AUFGABENSTELLUNG: Schreiben Sie aus dem Ausgangstext über den Hazrat‑e Masumeh Schrein den Abschnitt von „Mit quiet­schen­den Rei­fen“ bis einschließlich „Grab­mals sehen wer­den.“ wortgetreu nieder.

AUSGANGSTEXT:
⟨
Mit quiet­schen­den Rei­fen lenkt Maryam ihr Auto auf einen Park­platz. Nur noch eine Stra­ßen­kreu­zung trennt uns vom Hei­lig­tum der Stadt: dem Hazrat‑e Masu­meh Schrein. Seit dem neun­ten Jahr­hun­dert ruht hier Fate­meh, die Schwes­ter des ach­ten schii­ti­schen Imams Reza. Auch sie wird als hei­lig ver­ehrt.

Auf dem Park­platz ver­kauft ein jun­ger Mann an einem selbst­ge­bau­ten Stand getrock­ne­te Früch­te, Nüs­se und gekoch­te rote Bee­te Knol­len. Sein Lächeln wird das letz­te Lächeln sein, das wir in der Nähe des hei­li­gen Grab­mals sehen wer­den.
⟩
EINTRÄGE:
⟨
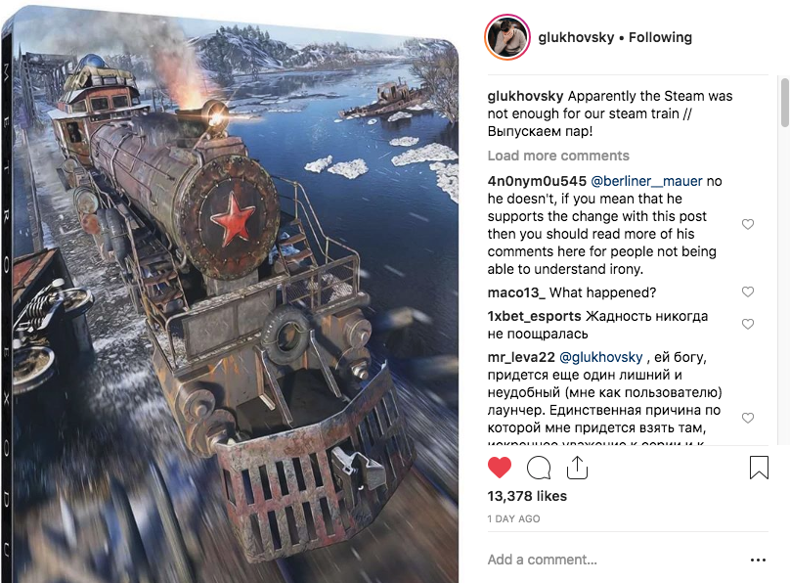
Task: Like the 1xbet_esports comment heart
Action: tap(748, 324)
⟩
⟨
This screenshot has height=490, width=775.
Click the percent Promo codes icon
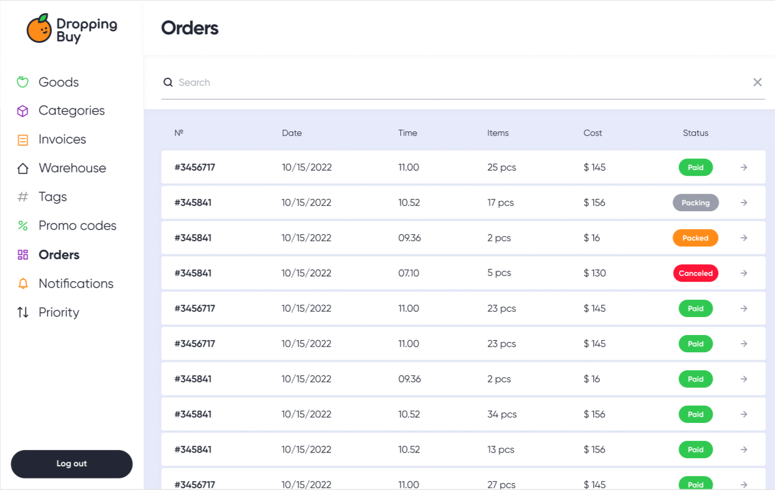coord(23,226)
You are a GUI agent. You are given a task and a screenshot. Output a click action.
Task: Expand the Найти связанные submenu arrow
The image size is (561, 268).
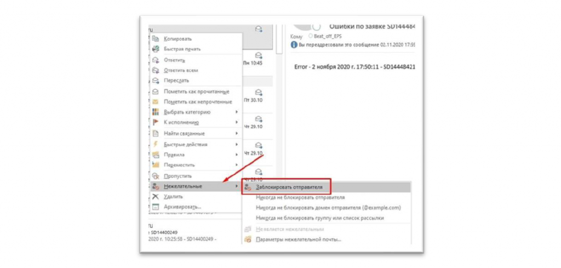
⟩
LÖSUNG:
Mit quiet­schen­den Rei­fen lenkt Maryam ihr Auto auf einen Park­platz. Nur noch eine Stra­ßen­kreu­zung trennt uns vom Hei­lig­tum der Stadt: dem Hazrat‑e Masu­meh Schrein. Seit dem neun­ten Jahr­hun­dert ruht hier Fate­meh, die Schwes­ter des ach­ten schii­ti­schen Imams Reza. Auch sie wird als hei­lig ver­ehrt.

Auf dem Park­platz ver­kauft ein jun­ger Mann an einem selbst­ge­bau­ten Stand getrock­ne­te Früch­te, Nüs­se und gekoch­te rote Bee­te Knol­len. Sein Lächeln wird das letz­te Lächeln sein, das wir in der Nähe des hei­li­gen Grab­mals sehen wer­den.